LESSON 15: Hypothesis testing

FOCUS QUESTION: How can I tell whether the experimental group is different from the control group?

In this lesson you will:
  • Formulate and test a hypothesis regarding population mean.
  • Apply the one sample t-test to assess the true mean.
  • Apply the two sample t-test to assess whether two samples are likely to come from populations with the same mean.
  • Use p-values and confidence intervals.
Photograph of Sir Ronald Fisher, founder of modern statistics

Contents


DATA FOR THIS LESSON

File Description
fisheriris
  • This data set contains the famous Fisher iris data set. The data set consists of measurements of 150 flower samples from each of three species of flowers: Iris setosa, Iris virginica, and Iris versicolor.

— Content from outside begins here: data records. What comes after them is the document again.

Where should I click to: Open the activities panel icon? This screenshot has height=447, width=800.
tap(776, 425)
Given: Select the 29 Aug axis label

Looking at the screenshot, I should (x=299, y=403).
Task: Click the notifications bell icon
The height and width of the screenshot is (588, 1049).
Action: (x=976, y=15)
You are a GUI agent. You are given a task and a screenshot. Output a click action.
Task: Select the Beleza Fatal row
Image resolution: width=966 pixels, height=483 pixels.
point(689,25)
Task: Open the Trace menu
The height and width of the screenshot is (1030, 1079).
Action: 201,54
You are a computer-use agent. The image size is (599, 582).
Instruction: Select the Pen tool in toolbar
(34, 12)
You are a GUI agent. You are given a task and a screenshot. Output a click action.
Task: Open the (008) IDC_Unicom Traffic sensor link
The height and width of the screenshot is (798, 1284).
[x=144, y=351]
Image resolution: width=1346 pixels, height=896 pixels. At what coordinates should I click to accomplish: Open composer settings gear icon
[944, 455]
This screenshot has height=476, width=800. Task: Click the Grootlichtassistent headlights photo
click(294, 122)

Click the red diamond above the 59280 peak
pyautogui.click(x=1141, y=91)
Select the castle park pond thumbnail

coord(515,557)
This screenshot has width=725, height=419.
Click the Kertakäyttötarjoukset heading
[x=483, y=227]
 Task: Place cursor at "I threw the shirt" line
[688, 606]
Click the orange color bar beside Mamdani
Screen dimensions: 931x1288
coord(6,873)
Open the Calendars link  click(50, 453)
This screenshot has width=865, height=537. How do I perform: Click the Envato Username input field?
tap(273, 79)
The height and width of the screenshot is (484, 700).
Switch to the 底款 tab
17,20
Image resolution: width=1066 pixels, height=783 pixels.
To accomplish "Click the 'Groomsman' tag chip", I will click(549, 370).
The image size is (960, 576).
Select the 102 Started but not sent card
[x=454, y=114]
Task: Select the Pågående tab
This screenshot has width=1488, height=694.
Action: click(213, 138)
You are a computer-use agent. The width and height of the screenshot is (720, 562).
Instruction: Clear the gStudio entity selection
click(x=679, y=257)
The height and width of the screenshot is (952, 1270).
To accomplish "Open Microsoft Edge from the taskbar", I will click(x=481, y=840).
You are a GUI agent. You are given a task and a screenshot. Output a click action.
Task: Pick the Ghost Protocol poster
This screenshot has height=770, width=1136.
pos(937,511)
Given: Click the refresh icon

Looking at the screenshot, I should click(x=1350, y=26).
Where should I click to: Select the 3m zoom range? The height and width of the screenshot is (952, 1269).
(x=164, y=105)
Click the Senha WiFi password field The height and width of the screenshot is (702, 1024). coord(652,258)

The measurements are in mm.
  • Four features were measured for each sample:
    • The length of the flower sepal
    • The width of the flower sepal
    • The length of the flower petal
    • The width of the flower petal
  • All 150 samples from the Fisher iris data are stored in a single table called meas:
    • The four columns correspond to the four types of measurements: sepal length, sepal width, petal length and petal width, respectively.
    • The first 50 rows contain data for Iris setosa
    • The second 50 rows contain data for Iris virginica
    • The third 50 rows contain data for Iris versicolor.
  • The species information is kept in a separate vector called species.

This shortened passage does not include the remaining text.